Huum, that was quick. Now the model is trained on the dataset. Let's try to see how confident it is on the data it never saw. We will create a test array having the numbers from 9 to 11, just to test if the predictions will be 19, 21, 23 respectively. Let's do that!!

```
test_array = np.array([[9.0],[10.0],[11.0]], dtype='float')
model.predict(test_array)
```

array([[19.], [21.], [23.]])

As you can see, it did well. It was able to learn the relationship between X and y just from the data. This the what it means when we say that different to traditional programming which requires rules and data to give results, machine learning takes data and results and give the rules.

Let's try to see the rules in our example.

```
model.coef_
```

array([[2.]])

```
model.intercept_
```

array([1.])

Great, the model was able to determine the exact linear equation that we used when creating the data.

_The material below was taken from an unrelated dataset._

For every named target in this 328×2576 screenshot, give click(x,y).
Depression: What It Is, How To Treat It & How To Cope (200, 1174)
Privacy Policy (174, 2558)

The `coef`

is the `coefficient`

, commonly known to `weight`

. So in this case it is 2, and it what is multplied to the input data `X`

. On the other hand, 1 is the `intercept`

, commonly known to `bias`

. Combining them we get our equation, `y=2X+1`

. These two parameters (weights and biases) are the two output components of any machine learning model.

In our case, since the data was so simple, it is easy to directly tell that the output is a linear equation, but when it comes to the real world scenarios, it may be hard because you have many features and data points.

Hopefully this was a good introduction to Machine Learning with Scikit-Learn. We have not touched to the whole of what we can do with Scikit-Learn and in the next labs, you will see more models applied to the real world datasets!